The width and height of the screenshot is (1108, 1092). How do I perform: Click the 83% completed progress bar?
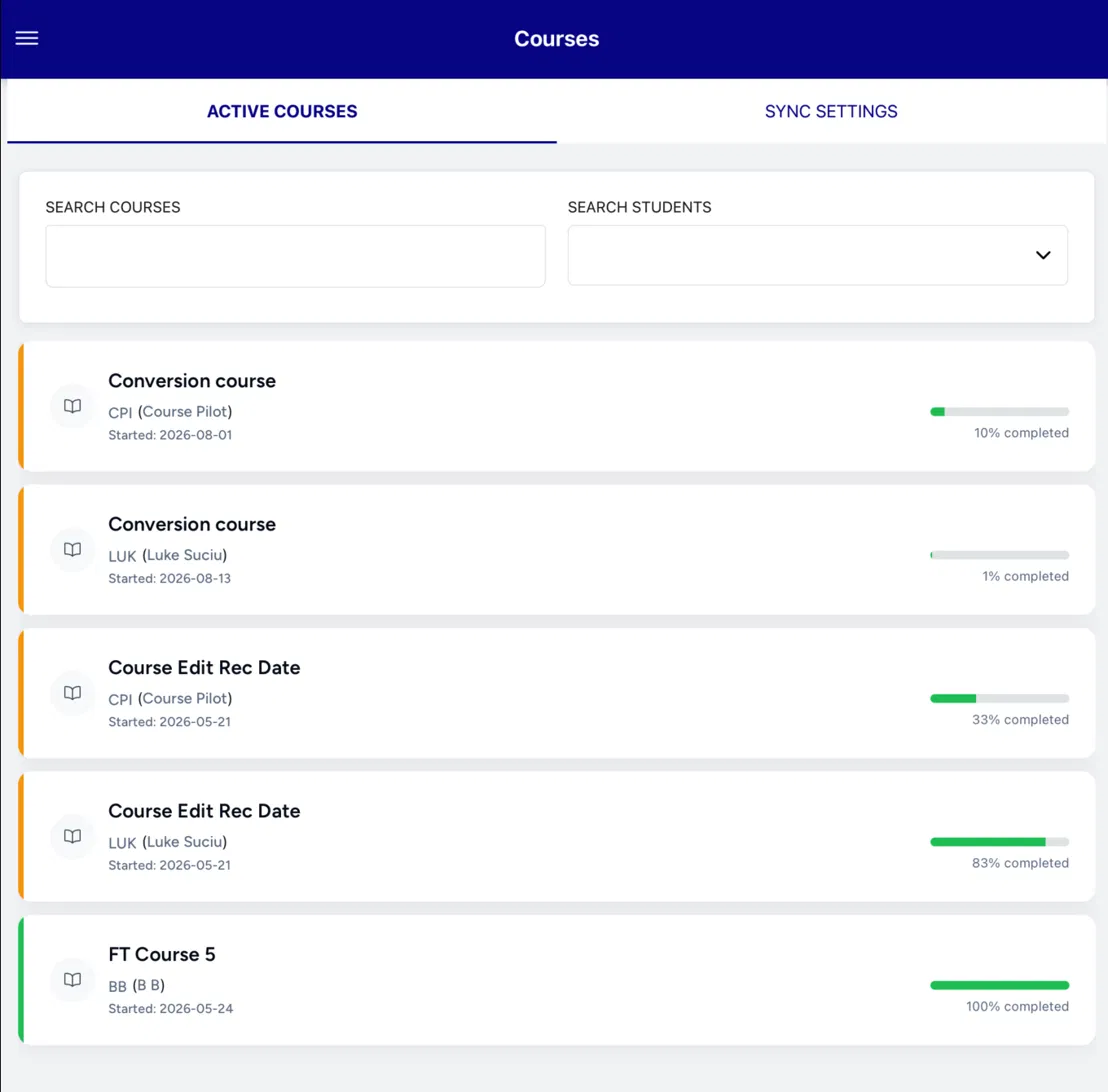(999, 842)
==========
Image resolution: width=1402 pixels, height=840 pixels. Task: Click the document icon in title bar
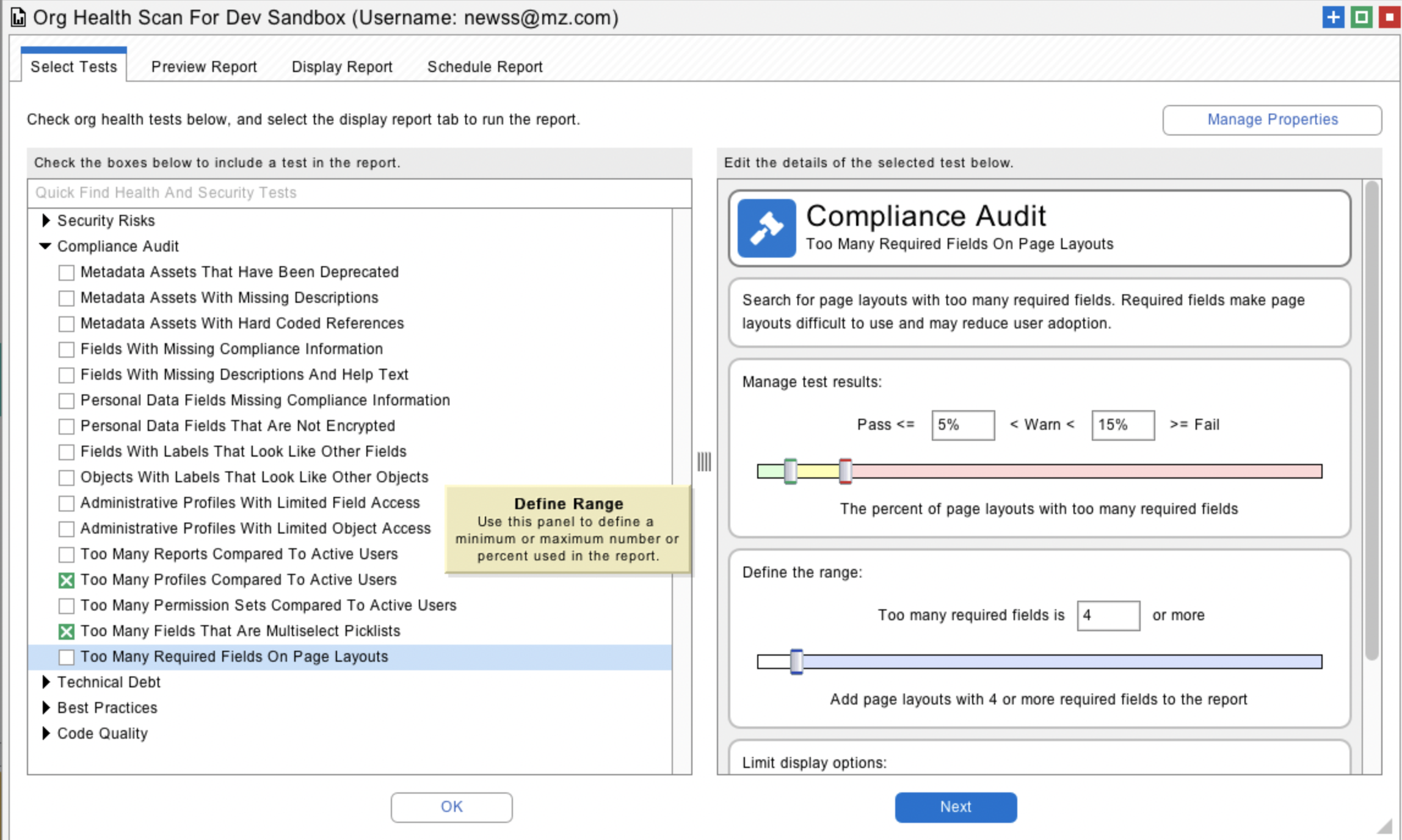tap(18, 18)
==========
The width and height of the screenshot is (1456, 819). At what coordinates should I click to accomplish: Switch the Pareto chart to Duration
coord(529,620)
==========
(TASK STATEMENT):
Convert the stretch of data that opens with the line containing "Image resolution: width=1402" and closes with the line containing "tap(18, 18)" into a numbered list. Skip blank lines and leave the pictures out.

(TASK RESPONSE):
1. Image resolution: width=1402 pixels, height=840 pixels. Task: Click the document icon in title bar
2. tap(18, 18)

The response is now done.